Reps. Eric Burlison (R., Mo.), Kevin Hern (R., Okla.), and Michael Cloud (R., Texas) didn’t plan to be in Congress, but each had a set of circumstances that led to them successfully running for office. All three had lengthy and distinguished careers in the private sector in their respective states, and they leaned on that background in discussing what Burlison called the “monumental crisis” of Obamacare.

All three lawmakers are members of the RSC, which has established itself as a leading voice as Republicans deliberate what a second reconciliation would look like. Tackling health care is at the forefront of those discussions, alongside issues like homeownership, as the Reporter has previously covered

Hern said that the Democrats’ problems with health care dates back to the Clinton administration, when then-First Lady Hillary Clinton tried to pass “HillaryCare,” and it was a “miserable failure.”

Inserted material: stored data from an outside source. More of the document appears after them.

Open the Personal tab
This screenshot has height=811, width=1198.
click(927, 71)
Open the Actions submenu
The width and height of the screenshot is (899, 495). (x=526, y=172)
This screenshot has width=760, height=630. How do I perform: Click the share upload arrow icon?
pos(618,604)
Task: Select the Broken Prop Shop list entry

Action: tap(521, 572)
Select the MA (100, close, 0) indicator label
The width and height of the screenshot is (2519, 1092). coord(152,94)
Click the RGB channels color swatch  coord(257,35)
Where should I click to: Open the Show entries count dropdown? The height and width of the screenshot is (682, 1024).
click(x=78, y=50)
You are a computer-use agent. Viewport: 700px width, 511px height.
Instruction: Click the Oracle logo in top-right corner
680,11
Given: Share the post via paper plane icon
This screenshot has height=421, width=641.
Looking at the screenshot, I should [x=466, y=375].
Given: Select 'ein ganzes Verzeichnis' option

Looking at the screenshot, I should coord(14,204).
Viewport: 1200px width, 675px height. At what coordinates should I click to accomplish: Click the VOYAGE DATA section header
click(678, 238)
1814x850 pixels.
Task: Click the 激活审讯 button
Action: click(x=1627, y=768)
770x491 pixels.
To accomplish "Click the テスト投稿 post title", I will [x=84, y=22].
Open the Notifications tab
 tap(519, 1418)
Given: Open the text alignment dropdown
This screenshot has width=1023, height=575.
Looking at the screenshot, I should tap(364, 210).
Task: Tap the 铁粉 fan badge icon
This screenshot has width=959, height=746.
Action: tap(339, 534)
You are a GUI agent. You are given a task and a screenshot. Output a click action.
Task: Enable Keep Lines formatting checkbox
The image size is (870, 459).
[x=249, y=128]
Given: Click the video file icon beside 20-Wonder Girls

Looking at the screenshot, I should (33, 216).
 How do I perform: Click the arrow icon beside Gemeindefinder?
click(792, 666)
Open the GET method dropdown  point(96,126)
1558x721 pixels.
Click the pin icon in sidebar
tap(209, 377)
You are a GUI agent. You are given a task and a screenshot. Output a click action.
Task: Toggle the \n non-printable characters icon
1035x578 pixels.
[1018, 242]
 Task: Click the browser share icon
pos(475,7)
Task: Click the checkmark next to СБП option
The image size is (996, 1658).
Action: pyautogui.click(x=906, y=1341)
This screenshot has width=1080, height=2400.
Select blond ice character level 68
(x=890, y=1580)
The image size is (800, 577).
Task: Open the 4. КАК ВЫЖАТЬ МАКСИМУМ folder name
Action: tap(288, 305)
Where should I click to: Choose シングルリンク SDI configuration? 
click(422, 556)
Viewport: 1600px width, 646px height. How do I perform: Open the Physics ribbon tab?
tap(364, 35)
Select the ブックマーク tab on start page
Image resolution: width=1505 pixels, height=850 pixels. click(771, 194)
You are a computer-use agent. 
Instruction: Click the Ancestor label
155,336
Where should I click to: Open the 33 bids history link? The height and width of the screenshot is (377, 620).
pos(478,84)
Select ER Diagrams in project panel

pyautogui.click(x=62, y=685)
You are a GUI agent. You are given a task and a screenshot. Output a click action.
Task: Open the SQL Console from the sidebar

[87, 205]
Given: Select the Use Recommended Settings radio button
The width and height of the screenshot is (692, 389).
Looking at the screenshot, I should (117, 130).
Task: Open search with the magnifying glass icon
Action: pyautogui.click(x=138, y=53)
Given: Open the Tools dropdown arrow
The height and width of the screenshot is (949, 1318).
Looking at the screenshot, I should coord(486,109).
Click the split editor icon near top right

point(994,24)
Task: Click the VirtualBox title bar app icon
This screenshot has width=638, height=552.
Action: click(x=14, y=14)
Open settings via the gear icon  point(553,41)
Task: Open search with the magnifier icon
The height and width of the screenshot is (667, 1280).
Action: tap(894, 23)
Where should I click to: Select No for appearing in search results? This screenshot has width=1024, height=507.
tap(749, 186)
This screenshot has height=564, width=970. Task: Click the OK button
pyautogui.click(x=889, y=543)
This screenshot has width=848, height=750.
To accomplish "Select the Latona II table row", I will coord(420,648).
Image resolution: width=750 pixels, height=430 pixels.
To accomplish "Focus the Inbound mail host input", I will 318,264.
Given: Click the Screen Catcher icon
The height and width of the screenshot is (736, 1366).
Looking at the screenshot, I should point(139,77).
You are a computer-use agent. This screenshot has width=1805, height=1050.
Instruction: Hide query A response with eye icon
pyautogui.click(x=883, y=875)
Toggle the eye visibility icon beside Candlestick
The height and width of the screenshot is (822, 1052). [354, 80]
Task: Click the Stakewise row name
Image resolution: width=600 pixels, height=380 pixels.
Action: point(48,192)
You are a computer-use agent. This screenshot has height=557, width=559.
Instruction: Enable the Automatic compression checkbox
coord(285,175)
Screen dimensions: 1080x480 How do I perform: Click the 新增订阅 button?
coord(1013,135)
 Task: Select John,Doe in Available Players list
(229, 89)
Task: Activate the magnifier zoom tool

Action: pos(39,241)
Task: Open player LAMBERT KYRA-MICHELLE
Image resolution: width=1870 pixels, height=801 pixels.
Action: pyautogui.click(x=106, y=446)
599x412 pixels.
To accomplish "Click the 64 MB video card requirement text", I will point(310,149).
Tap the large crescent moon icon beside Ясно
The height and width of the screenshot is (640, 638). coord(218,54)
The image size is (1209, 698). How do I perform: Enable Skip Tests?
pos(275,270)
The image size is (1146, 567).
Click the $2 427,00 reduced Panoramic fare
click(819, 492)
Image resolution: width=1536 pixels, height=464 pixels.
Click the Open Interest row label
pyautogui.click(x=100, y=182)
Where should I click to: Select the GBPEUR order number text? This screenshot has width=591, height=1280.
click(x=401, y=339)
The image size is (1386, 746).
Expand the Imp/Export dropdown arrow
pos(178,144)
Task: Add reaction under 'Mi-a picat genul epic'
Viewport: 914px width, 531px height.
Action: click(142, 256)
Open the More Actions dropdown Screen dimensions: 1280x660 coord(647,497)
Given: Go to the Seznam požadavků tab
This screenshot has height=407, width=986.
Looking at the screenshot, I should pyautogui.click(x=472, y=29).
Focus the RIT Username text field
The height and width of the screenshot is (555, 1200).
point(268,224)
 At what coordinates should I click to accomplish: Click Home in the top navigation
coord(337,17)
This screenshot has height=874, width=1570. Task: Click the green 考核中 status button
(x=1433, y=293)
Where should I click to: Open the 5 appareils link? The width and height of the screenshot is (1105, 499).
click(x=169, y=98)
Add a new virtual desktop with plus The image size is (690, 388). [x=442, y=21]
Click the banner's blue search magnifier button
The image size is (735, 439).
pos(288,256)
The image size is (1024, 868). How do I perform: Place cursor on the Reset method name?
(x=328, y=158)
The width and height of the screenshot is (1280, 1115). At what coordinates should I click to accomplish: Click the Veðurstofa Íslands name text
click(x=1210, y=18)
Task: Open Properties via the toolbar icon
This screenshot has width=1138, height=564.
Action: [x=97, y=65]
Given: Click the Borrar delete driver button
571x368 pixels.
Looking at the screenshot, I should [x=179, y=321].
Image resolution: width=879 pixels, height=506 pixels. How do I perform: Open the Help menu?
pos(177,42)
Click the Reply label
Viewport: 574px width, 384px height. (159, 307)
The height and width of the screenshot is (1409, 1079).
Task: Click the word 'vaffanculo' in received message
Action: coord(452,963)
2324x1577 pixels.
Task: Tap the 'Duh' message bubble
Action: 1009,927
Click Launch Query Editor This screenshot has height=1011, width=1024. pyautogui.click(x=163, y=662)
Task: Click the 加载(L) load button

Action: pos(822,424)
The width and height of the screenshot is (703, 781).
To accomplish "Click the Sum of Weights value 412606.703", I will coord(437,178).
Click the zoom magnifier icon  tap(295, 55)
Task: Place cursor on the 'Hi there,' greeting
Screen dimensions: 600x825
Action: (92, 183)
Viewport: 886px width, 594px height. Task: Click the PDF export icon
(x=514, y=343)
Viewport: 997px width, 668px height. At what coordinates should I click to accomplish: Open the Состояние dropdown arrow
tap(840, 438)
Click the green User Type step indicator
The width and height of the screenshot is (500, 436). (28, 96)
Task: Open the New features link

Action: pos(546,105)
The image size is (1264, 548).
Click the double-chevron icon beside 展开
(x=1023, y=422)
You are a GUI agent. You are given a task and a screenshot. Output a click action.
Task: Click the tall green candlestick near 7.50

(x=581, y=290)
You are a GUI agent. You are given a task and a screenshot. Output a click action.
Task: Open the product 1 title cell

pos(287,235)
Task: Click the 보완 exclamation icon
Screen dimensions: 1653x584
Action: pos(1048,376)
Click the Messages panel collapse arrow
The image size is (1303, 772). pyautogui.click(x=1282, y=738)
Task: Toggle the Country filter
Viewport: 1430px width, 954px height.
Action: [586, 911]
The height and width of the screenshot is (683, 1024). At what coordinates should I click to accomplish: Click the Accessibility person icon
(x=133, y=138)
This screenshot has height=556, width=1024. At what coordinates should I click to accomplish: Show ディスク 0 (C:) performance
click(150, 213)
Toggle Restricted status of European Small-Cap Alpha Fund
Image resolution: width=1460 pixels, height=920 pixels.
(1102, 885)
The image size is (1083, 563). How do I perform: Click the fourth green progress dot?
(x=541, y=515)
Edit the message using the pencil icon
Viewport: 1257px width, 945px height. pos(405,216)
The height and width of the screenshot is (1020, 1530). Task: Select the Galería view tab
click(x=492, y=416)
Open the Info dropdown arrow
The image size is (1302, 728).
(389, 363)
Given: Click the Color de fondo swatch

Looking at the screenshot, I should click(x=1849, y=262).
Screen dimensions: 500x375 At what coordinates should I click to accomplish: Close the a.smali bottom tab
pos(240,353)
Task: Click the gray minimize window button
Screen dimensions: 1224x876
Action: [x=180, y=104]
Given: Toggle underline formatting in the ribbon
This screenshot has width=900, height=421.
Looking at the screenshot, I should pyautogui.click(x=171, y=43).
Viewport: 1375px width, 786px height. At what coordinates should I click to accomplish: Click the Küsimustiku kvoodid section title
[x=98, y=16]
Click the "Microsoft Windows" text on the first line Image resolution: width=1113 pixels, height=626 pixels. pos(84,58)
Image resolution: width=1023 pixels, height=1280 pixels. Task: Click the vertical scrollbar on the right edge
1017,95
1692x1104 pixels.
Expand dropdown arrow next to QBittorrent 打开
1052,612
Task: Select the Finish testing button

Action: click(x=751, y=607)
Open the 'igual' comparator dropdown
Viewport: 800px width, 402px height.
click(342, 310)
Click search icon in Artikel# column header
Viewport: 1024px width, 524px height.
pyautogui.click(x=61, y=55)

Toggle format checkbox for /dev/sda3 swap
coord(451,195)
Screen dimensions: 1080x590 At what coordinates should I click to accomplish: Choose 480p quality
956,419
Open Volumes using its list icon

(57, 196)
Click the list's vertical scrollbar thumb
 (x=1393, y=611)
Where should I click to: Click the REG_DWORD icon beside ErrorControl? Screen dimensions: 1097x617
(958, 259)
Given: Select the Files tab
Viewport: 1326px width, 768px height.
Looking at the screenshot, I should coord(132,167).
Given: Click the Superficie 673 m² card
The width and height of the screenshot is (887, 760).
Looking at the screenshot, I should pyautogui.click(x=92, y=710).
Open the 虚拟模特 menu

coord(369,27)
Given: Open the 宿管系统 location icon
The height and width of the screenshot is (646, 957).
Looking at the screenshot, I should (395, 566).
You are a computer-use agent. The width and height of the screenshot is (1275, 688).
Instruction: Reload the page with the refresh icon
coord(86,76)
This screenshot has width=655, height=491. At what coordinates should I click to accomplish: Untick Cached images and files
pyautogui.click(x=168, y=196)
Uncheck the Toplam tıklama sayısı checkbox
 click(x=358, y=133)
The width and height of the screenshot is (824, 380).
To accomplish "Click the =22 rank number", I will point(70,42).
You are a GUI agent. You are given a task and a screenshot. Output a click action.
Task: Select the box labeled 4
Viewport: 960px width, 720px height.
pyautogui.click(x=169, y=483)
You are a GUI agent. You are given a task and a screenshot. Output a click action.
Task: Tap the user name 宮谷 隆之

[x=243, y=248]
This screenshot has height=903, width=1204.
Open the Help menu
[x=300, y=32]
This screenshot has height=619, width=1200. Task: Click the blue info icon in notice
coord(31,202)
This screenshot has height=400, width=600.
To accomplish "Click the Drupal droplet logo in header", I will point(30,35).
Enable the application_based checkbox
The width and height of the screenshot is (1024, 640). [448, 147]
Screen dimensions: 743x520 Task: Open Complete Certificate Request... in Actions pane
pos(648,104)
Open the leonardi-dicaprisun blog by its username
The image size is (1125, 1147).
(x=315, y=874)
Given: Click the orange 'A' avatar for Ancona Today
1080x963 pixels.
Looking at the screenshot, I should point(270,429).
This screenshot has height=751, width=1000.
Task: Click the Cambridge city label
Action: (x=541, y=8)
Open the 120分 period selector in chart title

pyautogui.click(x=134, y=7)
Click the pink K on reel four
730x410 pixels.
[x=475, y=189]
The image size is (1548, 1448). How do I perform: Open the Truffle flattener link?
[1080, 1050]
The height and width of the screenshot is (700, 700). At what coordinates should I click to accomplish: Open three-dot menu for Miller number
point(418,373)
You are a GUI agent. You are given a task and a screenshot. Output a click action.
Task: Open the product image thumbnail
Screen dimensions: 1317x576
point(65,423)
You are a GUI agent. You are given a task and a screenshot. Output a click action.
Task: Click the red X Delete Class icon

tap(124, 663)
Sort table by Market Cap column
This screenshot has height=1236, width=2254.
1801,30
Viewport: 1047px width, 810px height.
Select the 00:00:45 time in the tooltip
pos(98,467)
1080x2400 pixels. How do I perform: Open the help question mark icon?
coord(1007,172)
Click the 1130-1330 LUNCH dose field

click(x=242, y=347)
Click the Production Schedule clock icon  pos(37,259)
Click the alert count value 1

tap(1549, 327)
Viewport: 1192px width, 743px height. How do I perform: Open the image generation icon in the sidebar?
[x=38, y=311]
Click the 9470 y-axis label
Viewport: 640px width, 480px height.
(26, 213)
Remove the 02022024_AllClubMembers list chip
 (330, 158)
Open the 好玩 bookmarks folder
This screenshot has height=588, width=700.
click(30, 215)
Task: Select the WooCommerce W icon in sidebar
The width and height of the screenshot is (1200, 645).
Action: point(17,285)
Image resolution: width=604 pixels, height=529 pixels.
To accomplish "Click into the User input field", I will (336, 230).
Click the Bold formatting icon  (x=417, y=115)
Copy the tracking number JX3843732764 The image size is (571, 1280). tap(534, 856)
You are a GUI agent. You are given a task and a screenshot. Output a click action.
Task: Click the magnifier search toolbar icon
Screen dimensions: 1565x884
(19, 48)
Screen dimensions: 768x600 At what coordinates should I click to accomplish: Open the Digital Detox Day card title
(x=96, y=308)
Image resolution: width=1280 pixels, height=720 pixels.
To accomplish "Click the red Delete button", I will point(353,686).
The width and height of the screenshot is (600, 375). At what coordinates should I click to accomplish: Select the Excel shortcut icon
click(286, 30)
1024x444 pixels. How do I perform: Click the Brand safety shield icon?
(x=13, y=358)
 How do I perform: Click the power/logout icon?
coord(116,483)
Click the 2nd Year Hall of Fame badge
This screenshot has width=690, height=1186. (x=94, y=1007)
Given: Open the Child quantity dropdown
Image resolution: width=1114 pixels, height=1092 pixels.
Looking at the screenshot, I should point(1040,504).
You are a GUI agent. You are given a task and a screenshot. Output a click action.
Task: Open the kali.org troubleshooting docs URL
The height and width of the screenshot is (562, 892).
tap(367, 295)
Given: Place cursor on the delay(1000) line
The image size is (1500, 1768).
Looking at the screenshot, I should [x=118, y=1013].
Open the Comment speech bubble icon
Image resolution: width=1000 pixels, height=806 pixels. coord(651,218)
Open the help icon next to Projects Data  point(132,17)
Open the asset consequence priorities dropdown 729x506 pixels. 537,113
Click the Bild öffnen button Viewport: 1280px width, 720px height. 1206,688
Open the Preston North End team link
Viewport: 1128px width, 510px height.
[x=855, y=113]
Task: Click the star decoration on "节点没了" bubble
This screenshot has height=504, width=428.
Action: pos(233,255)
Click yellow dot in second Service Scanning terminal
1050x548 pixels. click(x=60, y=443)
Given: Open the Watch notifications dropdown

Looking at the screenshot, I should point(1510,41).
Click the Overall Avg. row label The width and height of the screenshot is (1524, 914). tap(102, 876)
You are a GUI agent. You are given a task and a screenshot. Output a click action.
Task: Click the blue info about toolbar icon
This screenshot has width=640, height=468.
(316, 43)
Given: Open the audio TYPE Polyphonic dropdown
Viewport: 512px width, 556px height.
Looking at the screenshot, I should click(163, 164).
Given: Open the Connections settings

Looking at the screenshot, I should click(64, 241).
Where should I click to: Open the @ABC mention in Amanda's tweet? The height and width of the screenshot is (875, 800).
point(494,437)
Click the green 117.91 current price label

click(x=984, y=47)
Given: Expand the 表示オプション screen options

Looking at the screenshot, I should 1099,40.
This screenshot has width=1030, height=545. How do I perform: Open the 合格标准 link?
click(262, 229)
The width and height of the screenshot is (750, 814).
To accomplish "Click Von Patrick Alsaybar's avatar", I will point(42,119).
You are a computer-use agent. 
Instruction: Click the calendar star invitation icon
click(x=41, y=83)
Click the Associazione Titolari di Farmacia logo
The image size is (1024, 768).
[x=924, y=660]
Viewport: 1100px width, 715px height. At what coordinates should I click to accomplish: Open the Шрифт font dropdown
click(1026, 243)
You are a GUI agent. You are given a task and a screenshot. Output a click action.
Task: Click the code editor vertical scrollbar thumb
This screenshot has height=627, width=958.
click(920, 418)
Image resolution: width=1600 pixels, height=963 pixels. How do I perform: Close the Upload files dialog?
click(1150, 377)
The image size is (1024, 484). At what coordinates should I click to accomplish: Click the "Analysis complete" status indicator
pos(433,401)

“Obama learned from that, and he set us on a pathway with some really smart policy riders knowing that this would collapse the system,” Hern said. “He told everybody that your health care costs would go down, your access would be better, that you’d get more doctors, that you’d keep your doctor. All of that turned out to be very false, as we’re seeing today, 15 years later…We’ve had fewer people get into the medical field. We have less access in rural America, and our premiums have skyrocketed 100 percent and are continuing to grow. And now we really have a health care crisis…there were some 25 to 30 million uninsured Americans, for everybody’s reference back then. Today, there’s still 25 to 30 million uninsured Americans.”

Hern was a witness to Obamacare’s failures as a McDonald’s franchisee, and when President Joe Biden took office he saw the Democrats “destroy” health care in America. 

“The Biden administration added on with the COVID-era premium tax credits,” Hern said. “We’ve got to quit throwing money at it. And we’ve got to structurally change it. We’ve got to structurally make it more affordable for all Americans, not just a few million.”

Cloud described America’s health care system as a “classic case of if the government steps in, it actually creates a problem instead of fixing it, and then says the solution is more government.

And this is a case where the bill was written by insurance companies. So guess who it benefited? Insurance companies…It’s really been about health insurance. Obamacare didn’t bring care to people. It didn’t open up access to care. It got more people on insurance rolls. Well, insurance isn’t care. The American people want access to care. They want to be able to have access to know what they’re going to pay for it, and to know where the price is going to be, to not have to wrestle with this insurance giant that you’re having to deal with when you’re trying to get access to care. It’s a very complicated system that puts quite a burden on the American people just trying to get access to care. And it certainly hasn’t made anything affordable. It’s made everything a lot more expensive.”

Cloud also criticized the vertical integration that he claims that insurance companies promised under the failed premise that it would lower costs. “There’s this idea and this concept that was pushed really by the insurance companies. They said ‘if we manage this and we kind of have our finger in the hole every step of the chain, we’ll be able to lower cost because we’re overseeing everything.’ Well, that’s not been the case at all. Their profits have gone sky high. Prices for care have gone sky high, and the American people are left holding the bag and then having to wrestle through the process that’s defined and controlled by the insurance companies.”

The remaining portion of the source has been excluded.